CRD and Energy Technologies Area Staff and Korean Collaborators Win Best Paper Award
A team of researchers from CRD’s Scientific Data Management Group and the Energy Technologies Area with collaborators in South Korea have won the Best Paper Award at 2015 International Conference on Big Data Intelligence and Computing (DataCom 2015) to be held Dec. 19-21 in Chengdu, China. The paper, "Extracting Baseline Electricity Usage Using Gradient Tree Boosting," was written by Taehoon Kim, who was at Berkeley Lab as a summer student; Dongeun Lee and Jaesik Choi; all of the Statistical Artificial Intelligence Lab at UNIST in Korea and research affiliates with CRD; Anna Spurlock, an environmental economist in the Energy Efficiency Standards Group and the Electricity Markets and Policy Group in ETA; Alex Sim of the Scientific Data Management Group (SDM); Annika Todd, an experimental and behavioral economist in ETA who conducts research and analysis on energy efficiency, demand response and smart grid topics; and SDM Group Leader Kesheng John Wu.
Berkeley Lab, NERSC Researchers Explore Frontiers of Deep Learning for Science
Deep learning is not a new concept in academic circles or behind the scenes at “Big Data” companies like Google and Facebook, where algorithms for automated pattern recognition are a fundamental part of the infrastructure. But when it comes to applying these same tools to the extra-large scientific datasets that pass through the supercomputers at the National Energy Research Scientific Computing Center (NERSC) on a daily basis, it’s a different story.
Now a collaborative effort at Berkeley Lab is working to change this scenario by applying deep learning software tools developed for high performance computing environments to a number of "grand challenge: science problems running computations at NERSC and other supercomputing facilities. »Read more.
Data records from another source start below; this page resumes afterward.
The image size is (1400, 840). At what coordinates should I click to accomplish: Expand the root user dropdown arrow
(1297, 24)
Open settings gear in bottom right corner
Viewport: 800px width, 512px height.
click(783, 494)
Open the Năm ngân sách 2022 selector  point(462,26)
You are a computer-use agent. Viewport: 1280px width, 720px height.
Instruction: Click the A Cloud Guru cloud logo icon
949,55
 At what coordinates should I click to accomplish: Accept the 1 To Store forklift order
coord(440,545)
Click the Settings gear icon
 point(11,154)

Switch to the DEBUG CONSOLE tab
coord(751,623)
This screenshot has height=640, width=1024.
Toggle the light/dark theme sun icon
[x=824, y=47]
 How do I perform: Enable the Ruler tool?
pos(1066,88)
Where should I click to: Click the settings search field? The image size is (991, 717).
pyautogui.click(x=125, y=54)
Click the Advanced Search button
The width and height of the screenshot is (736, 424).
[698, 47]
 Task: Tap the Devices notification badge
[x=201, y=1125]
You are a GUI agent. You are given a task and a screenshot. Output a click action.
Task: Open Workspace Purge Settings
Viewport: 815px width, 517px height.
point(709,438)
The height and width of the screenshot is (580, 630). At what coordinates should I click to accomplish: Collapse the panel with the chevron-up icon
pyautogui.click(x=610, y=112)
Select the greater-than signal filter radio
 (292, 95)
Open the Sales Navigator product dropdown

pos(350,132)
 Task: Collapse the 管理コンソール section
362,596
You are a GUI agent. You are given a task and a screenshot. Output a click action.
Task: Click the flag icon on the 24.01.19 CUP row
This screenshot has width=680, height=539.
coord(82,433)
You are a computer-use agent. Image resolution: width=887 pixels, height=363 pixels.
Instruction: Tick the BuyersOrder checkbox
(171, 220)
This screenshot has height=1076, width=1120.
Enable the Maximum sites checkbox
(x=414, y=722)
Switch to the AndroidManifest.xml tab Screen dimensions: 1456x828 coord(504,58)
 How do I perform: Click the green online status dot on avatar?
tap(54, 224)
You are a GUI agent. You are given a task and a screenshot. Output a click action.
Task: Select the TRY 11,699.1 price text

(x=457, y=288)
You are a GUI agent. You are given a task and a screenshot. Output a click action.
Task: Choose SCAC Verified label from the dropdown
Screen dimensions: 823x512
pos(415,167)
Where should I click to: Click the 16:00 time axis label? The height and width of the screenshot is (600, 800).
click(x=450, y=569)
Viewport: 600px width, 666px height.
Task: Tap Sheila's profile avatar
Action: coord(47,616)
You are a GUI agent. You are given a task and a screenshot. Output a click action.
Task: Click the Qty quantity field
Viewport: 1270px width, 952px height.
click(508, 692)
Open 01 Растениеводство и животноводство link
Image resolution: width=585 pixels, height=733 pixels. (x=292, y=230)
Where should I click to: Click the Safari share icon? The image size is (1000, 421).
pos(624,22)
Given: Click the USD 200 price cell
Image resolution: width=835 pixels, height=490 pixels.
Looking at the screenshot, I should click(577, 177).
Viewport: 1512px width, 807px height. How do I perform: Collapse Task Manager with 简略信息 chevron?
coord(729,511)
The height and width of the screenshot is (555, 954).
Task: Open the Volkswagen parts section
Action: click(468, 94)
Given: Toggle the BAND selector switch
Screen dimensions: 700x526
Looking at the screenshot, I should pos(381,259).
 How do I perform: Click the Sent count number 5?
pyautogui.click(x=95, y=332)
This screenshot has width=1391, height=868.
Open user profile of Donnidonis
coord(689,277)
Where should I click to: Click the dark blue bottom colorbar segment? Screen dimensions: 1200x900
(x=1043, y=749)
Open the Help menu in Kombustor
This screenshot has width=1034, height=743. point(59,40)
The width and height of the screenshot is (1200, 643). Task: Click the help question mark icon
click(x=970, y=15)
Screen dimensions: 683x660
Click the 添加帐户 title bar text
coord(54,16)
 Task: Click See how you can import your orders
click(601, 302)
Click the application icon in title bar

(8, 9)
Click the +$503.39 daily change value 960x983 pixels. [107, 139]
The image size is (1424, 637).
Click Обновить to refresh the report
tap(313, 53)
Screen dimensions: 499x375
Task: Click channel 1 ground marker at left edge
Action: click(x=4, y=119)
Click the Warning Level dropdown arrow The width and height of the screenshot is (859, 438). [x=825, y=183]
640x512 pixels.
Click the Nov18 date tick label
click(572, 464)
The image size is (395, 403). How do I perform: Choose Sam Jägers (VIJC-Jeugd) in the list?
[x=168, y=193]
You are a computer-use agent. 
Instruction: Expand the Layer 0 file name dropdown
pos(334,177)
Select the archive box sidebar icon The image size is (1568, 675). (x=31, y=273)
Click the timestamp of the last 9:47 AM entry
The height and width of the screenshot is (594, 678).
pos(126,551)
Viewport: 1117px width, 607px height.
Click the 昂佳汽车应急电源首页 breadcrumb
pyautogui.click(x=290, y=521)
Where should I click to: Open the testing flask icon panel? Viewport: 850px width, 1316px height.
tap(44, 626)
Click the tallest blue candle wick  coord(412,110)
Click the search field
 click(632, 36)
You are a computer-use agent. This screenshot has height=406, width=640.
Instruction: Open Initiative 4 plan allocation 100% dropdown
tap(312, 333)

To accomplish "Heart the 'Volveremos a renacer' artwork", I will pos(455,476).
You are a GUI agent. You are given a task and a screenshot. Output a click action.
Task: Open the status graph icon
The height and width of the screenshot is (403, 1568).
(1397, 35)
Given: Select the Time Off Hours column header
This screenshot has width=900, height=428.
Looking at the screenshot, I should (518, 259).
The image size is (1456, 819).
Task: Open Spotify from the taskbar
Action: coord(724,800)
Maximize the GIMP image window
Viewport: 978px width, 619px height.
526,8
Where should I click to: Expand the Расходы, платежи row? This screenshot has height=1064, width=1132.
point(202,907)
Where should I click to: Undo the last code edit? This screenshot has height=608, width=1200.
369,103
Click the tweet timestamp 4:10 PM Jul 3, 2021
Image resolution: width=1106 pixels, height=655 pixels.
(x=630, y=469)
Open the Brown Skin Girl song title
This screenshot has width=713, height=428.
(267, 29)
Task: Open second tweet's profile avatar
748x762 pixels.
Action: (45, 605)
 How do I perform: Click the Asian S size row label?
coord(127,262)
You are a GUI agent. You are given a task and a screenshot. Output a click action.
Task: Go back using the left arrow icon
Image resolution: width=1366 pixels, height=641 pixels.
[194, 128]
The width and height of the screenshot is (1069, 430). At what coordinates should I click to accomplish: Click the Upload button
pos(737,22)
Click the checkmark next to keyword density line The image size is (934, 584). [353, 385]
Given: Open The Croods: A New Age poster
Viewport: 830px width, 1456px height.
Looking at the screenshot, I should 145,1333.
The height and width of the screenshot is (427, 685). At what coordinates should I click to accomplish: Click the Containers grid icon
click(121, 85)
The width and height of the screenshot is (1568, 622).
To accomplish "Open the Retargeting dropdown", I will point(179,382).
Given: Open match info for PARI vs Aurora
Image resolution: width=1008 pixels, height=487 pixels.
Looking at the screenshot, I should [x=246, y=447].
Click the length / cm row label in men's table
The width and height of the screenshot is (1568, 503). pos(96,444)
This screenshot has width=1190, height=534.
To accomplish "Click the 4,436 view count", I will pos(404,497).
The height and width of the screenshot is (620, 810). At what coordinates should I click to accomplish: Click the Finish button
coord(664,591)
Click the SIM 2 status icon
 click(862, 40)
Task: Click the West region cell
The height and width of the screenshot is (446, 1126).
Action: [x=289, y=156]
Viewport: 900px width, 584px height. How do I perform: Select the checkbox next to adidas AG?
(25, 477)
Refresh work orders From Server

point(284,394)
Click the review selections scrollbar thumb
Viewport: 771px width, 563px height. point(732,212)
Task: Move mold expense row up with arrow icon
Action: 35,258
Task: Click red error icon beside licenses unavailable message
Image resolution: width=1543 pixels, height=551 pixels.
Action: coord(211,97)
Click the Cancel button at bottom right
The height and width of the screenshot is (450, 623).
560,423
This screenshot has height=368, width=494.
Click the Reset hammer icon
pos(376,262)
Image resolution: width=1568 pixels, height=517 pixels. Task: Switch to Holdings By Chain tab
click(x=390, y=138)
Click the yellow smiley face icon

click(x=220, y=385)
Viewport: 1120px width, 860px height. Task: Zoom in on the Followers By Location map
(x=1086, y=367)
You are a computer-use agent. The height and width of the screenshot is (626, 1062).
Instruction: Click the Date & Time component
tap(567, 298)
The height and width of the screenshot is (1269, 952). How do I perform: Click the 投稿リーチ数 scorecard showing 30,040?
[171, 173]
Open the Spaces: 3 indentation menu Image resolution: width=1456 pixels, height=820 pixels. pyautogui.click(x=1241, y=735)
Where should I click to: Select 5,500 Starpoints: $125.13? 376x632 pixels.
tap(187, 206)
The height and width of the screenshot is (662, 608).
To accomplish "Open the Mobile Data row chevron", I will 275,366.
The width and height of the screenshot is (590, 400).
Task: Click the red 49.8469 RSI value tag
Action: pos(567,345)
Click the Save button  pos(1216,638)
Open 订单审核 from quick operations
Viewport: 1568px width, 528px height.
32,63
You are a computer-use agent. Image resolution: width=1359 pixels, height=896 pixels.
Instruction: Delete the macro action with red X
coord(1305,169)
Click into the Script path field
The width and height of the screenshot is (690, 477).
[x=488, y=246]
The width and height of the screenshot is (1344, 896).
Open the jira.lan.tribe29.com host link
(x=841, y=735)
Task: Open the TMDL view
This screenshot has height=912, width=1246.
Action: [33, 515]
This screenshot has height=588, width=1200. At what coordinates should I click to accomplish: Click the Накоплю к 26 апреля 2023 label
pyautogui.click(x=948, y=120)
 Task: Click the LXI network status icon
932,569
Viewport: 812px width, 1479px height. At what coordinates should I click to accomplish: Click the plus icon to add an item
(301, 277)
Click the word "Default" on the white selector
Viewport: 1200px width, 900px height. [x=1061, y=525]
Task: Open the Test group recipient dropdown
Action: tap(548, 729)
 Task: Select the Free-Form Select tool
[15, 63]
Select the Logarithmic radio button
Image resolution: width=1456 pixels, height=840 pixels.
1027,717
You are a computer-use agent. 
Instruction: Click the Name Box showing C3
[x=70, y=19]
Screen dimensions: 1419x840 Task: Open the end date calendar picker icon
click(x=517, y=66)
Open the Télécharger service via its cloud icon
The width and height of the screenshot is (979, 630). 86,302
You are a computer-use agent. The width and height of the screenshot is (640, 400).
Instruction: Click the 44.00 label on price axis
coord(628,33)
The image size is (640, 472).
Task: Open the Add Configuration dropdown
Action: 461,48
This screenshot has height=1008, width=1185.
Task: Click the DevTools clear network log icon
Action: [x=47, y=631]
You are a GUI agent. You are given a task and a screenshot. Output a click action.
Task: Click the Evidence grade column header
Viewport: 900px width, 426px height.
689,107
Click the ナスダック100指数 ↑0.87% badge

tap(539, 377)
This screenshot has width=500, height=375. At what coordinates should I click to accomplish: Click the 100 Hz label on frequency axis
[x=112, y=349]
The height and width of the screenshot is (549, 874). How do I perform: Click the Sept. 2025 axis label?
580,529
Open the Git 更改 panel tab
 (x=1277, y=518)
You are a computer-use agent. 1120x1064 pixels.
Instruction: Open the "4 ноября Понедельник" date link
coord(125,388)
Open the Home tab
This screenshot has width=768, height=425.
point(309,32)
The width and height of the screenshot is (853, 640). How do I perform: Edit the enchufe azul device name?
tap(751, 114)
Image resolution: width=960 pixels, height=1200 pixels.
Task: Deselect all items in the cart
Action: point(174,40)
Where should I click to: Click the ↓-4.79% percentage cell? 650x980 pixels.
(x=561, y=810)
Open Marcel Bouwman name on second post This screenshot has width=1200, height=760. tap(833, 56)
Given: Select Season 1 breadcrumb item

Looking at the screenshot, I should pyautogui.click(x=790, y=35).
ESnet's Greg Bell Talks with HPCwire about What Makes a Great Network
Intrigued by the growing role of networking as an instrument of discovery, Tiffany Trader of the online newsletter HPCwire recently interviewed ESnet Director Greg Bell about what it takes to operate DOE’s international network.
In the article, Bell talks about the range of expertise ESnet’s staff brings to the table: “The network engineers on call 24-7, a cybersecurity team, storage experts, data collection and data analysis activities, and efforts engaged in building out the network. There is a team of people who build software tools to help the network be less of a black box. Then there is another team focused just on science engagement, helping scientists make the best possible use of the network and raising expectations about the network capabilities.”
Get a Move On and Make it to the CS Moving Party on Friday, Dec. 18
Friday, Dec. 18, is moving day for CS staff who will be occupying Wang Hall. After you’ve packed up that last box, take a break and wander over to Wang Hall for a snack, some pre-holiday cheer and your last chance to see the building before it fills up. All CS staff are invited so wander over and partake of some refreshments in the main conference room from 2:30 to 4 p.m.
Link of the Week: The Perfect Holiday Gift for that Dog Lover Who's Really into the Soviet Space Program
In 1957, a dog found wandering the streets of Moscow became the first Earth-born creature in space. Although Laika died during her journey, she helped launch a program in which eight other Soviet dogs rocketed to worldwide fame. Their images adorned toys, postcards, candy packages, books and more. A new book, Soviet Space Dogs, highlights these early stars of space travel with a collection of great images.
This Week's CS Seminars
PATHA: Performance Analysis Tool for HPC Applications
Wednesday, December 16, 2015, 11 a.m.-12 p.m., Bldg. 50F, Room 1647
Wucherl (William) Yoo, Scientific Data Management Group, Berkeley Lab
Large science projects rely on complex workflows to analyze terabytes or petabytes of data. These jobs are often running over thousands of CPU cores and simultaneously performing data accesses, data movements, and computation. It is difficult to identify bottlenecks or to debug the performance issues in these large workflows. To address these challenges, we have developed Performance Analysis Tool for HPC Applications (PATHA) using the state-of-art open source big data processing tools. Our framework can ingest system logs to extract key performance measures, and apply the most sophisticated statistical tools and data mining methods on the performance data. It utilizes an efficient data processing engine to allow users to interactively analyze a large amount of different types of logs and measurements. To illustrate the functionality of PATHA, we conduct a case study on the workflows from an astronomy project known as the Palomar Transient Factory (PTF). Our study processed 1.6 TB of system logs collected on the NERSC supercomputer Edison. Using PATHA, we were able to identify performance bottlenecks, which reside in three tasks of PTF workflow with the dependency on the density of celestial objects.